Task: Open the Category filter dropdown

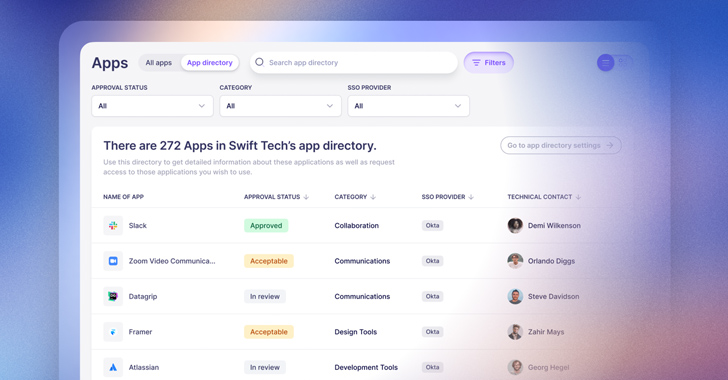Action: (x=280, y=106)
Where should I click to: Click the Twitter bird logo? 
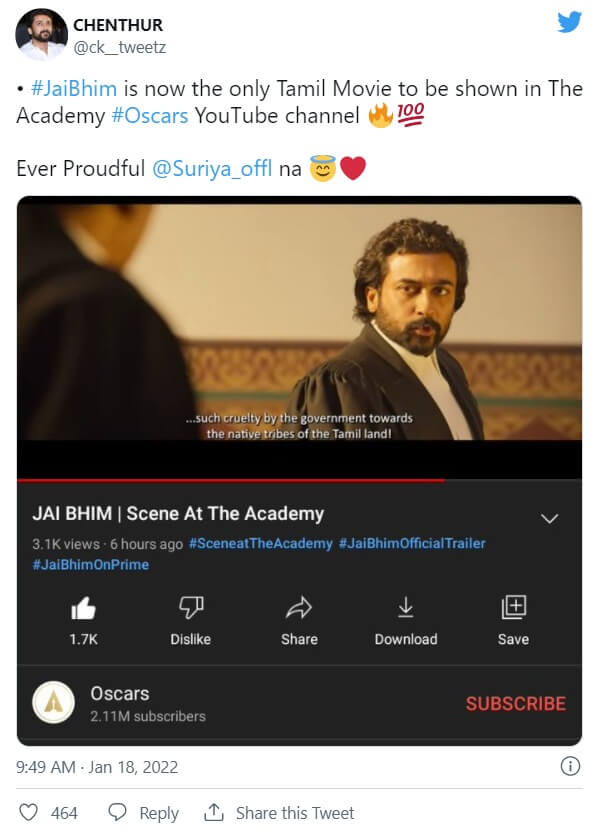[569, 22]
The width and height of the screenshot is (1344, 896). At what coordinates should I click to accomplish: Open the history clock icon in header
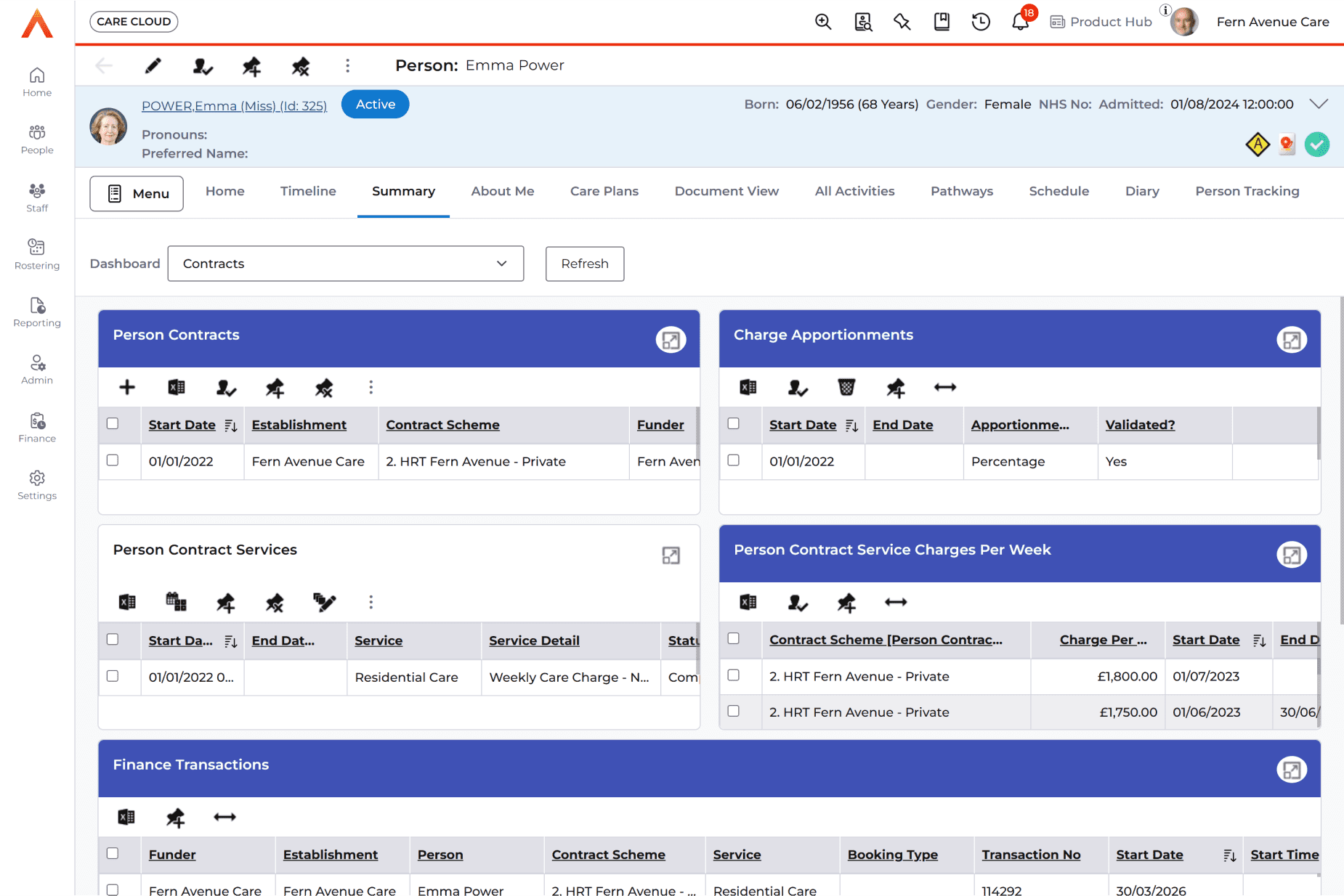[981, 22]
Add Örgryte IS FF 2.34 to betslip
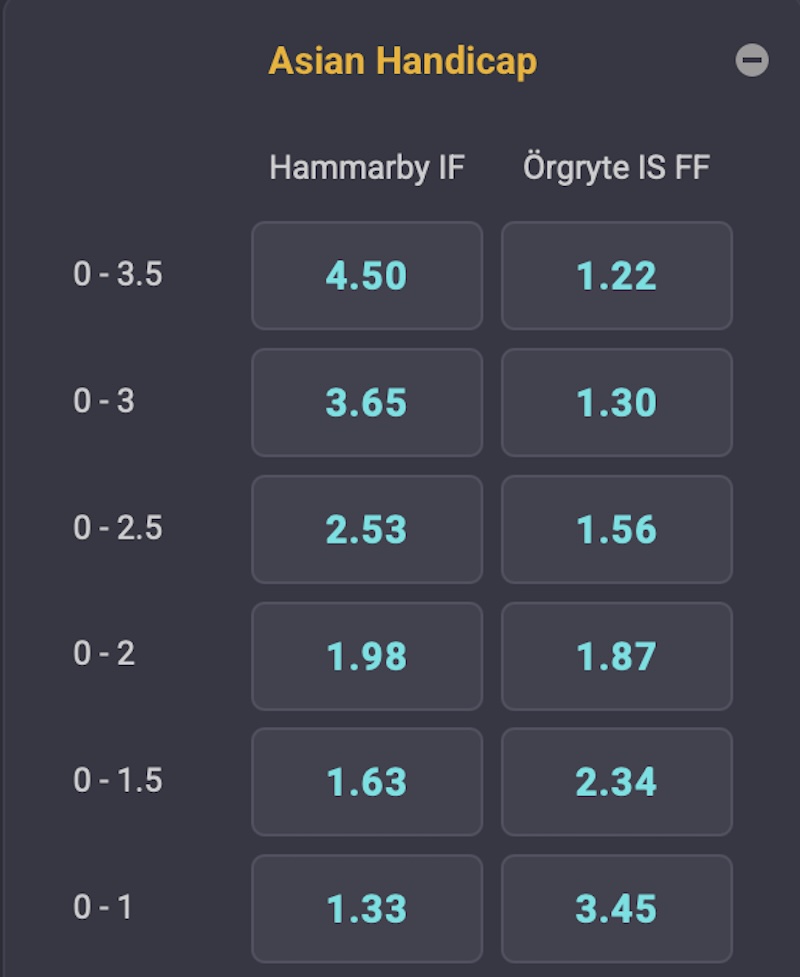This screenshot has width=800, height=977. (616, 782)
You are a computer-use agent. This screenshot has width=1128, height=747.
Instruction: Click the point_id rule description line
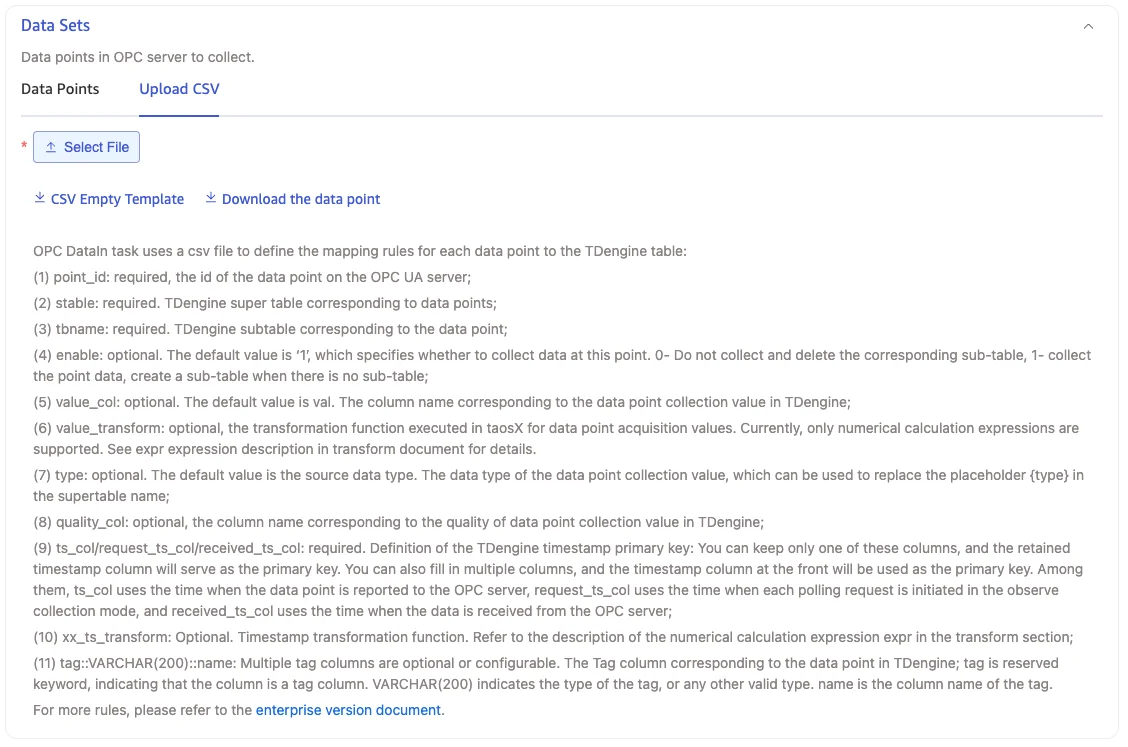[x=252, y=277]
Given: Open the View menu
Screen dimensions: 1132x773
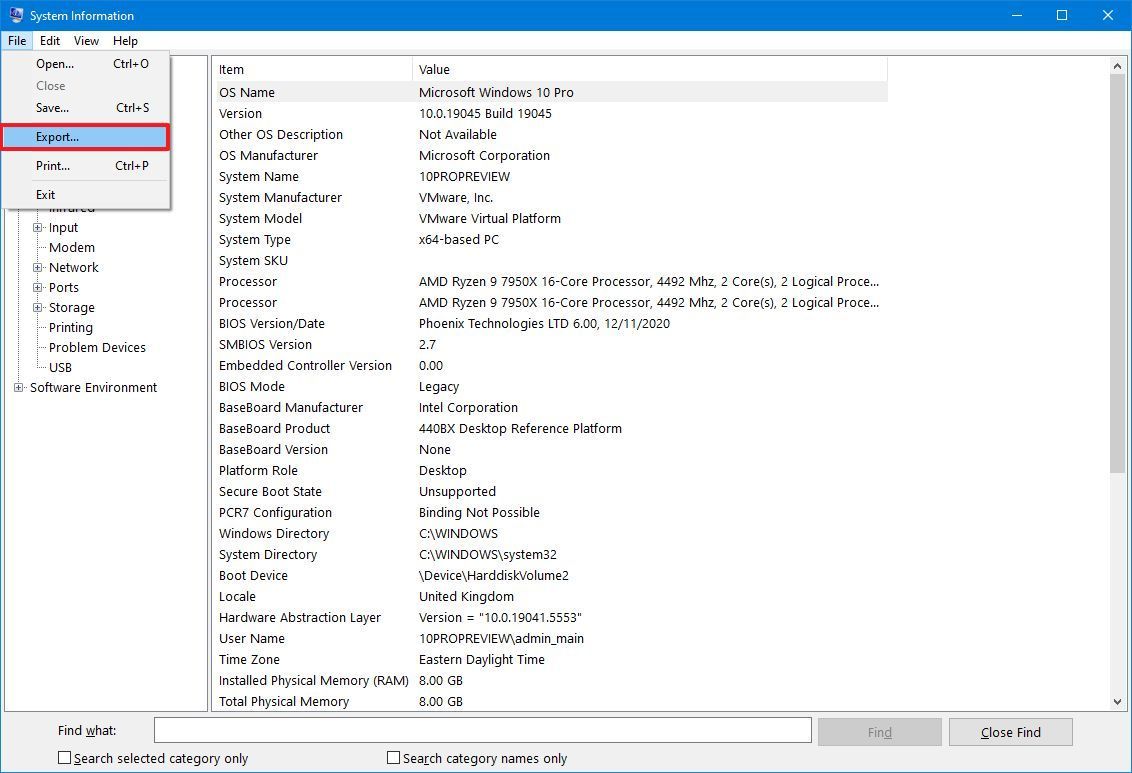Looking at the screenshot, I should point(85,41).
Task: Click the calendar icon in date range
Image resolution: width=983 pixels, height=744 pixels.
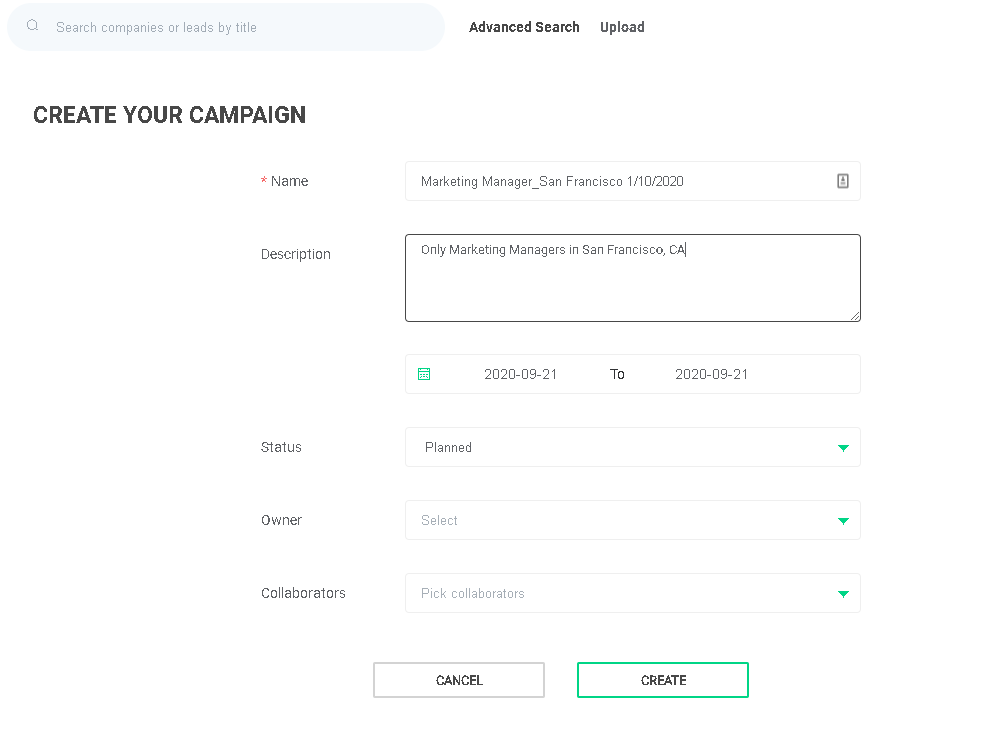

Your goal
Print exactly, and only, the lines from the one with "Given: Open the View menu" through the last line of the listing above. No pictures belong in the copy.

Result of the task
Given: Open the View menu
Screen dimensions: 1132x773
Looking at the screenshot, I should point(85,41).
Task: Click the calendar icon in date range
Image resolution: width=983 pixels, height=744 pixels.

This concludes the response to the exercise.